O dicho de otro modo, fuera cual fuera nuestro modelo productivo, España tendría una tasa de temporalidad más elevada que la de la eurozona y, por supuesto, que la de otros países como Dinamarca. El problema, pues, no es (solo) que nuestra economía esté muy expuesta a sectores estacionales como el turismo o la agricultura: el problema es que nuestro modelo de relaciones laborales promueve la contratación temporal incluso para puestos de trabajo que revisten un carácter permanente.
La razón de este perversísimo incentivo regulatorio es de sobras conocida: se llama dualidad laboral y trae causa en el enorme diferencial en la indemnización por despido entre los contratos indefinidos y los contratos temporales. En la actualidad, incluso tras la tan denostada reforma laboral, la indemnización por despido improcedente en los contratos indefinidos asciende a 33 días por año trabajado con un máximo de 720 días; en cambio, la indemnización por cese de un contrato temporal es de 12 días por año trabajado. La indemnización máxima por despido procedente en los contratos indefinidos es algo menor –20 días por año con un máximo de 240 días–, pero constituye una figura poco relevante dado que los tribunales siguen negándose a apreciar la procedencia del despido aun cuando sí haya motivo para ello.
Así pues, imaginen dos trabajadores que cobran 1.000 euros mensuales, uno bajo un contrato indefinido y el otro en régimen temporal: la indemnización máxima por despido improcedente del primero ascenderá a 24.000 euros (antes de la reforma laboral, podía llegar hasta los 42.000 euros), mientras que la del segundo apenas se ubicará, como mucho, en los 800 euros. El abismo indemnizatorio (y el sesgo a recurrir artificialmente a la contratación temporal) es enorme.

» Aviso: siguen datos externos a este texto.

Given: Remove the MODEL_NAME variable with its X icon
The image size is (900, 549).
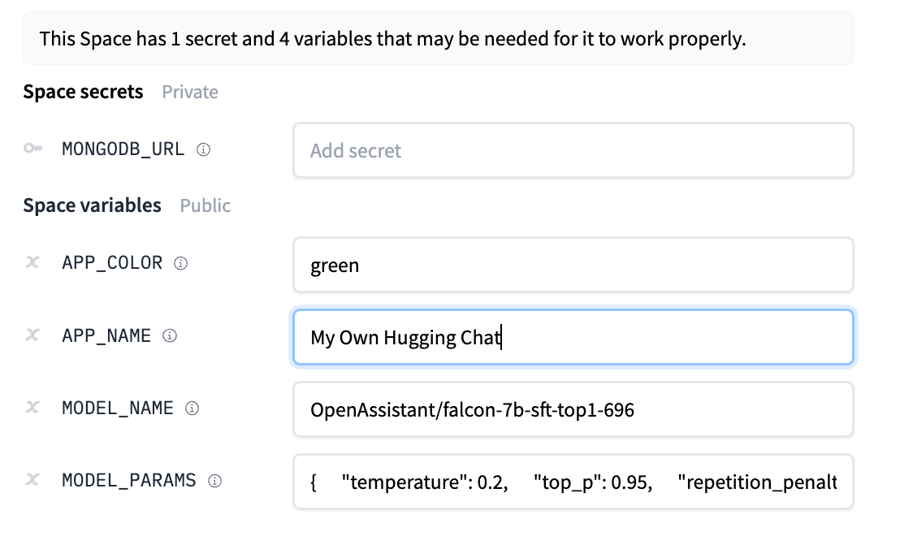Looking at the screenshot, I should point(33,408).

Por ello, cuando un empresario ya tiene contratada a la mayor parte de su plantilla en régimen temporal (el 75% de los asalariados en España disfruta de puestos fijos), parece claro que no puede exponerse al riesgo adicional de seguir incorporando a más trabajadores en régimen indefinido. Es decir, no puede enfrentarse al elevadísimo coste que eventualmente le supondría abonar las indemnizaciones necesarias para reestructurar su plantilla por circunstancias ajenas a su voluntad (caída de ventas, aparición de nuevos competidores, obsolescencia de parte de sus productos, incremento de otros costes no salariales, etc.). Al contrario, todo empresario se ve empujado a completar su plantilla con trabajadores temporales aun cuando sea para cubrir puestos permanentes: prefiere asumir el coste de una elevada rotación de parte de su personal (dado que no puede mantenerse contratado a un trabajador en régimen temporal por más de dos años) al riesgo de tener que indemnizarlos con tan altas sumas.

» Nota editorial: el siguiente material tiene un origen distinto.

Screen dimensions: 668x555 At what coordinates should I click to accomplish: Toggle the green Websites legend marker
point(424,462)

Es de sentido común, pues, que España ha de solventar con urgencia el problema de su dualidad laboral y que ello pasa, en esencia, por una radical reforma de nuestra regulación laboral. Mantener la pésima regulación actual y modificar el modelo productivo acaso ayude marginalmente, pero no cambiará los pilares de este desastroso modelo.
¿Cómo cambiar nuestra pésima regulación? Una opción, condenada al fracaso, es la que han impulsado PP y Ciudadanos en su acuerdo de investidura, a saber, elevar el coste de la indemnización del contrato temporal sin rebajar el del indefinido: el resultado de este encarecimiento neto del coste del despido (y de la contratación) acaso sea una menor temporalidad, pero también una menor creación de empleo. Otra opción es la vigente en Dinamarca, país que sí ha logrado hundir la tasa de temporalidad a un tercio de la española: rebajar drásticamente la indemnización máxima de los trabajadores indefinidos (la indemnización para los trabajadores con más de 20 años de antigüedad apenas alcanza los siete meses de salarios frente a las 22 mensualidades que actualmente se devengarían en España). Y la tercera opción, la más eficaz y respetuosa con las libertades de los trabajadores, es la liberal: permitir que trabajador y empresario pacten la indemnización por despido que mejor se ajuste a sus preferencias subjetivas y a las características objetivas del puesto de trabajo.
Si queremos promover la creación de empleo de calidad, liberalicemos el mercado laboral. La altísima temporalidad es consecuencia de una pésima regulación estatal que debe desaparecer lo antes posible.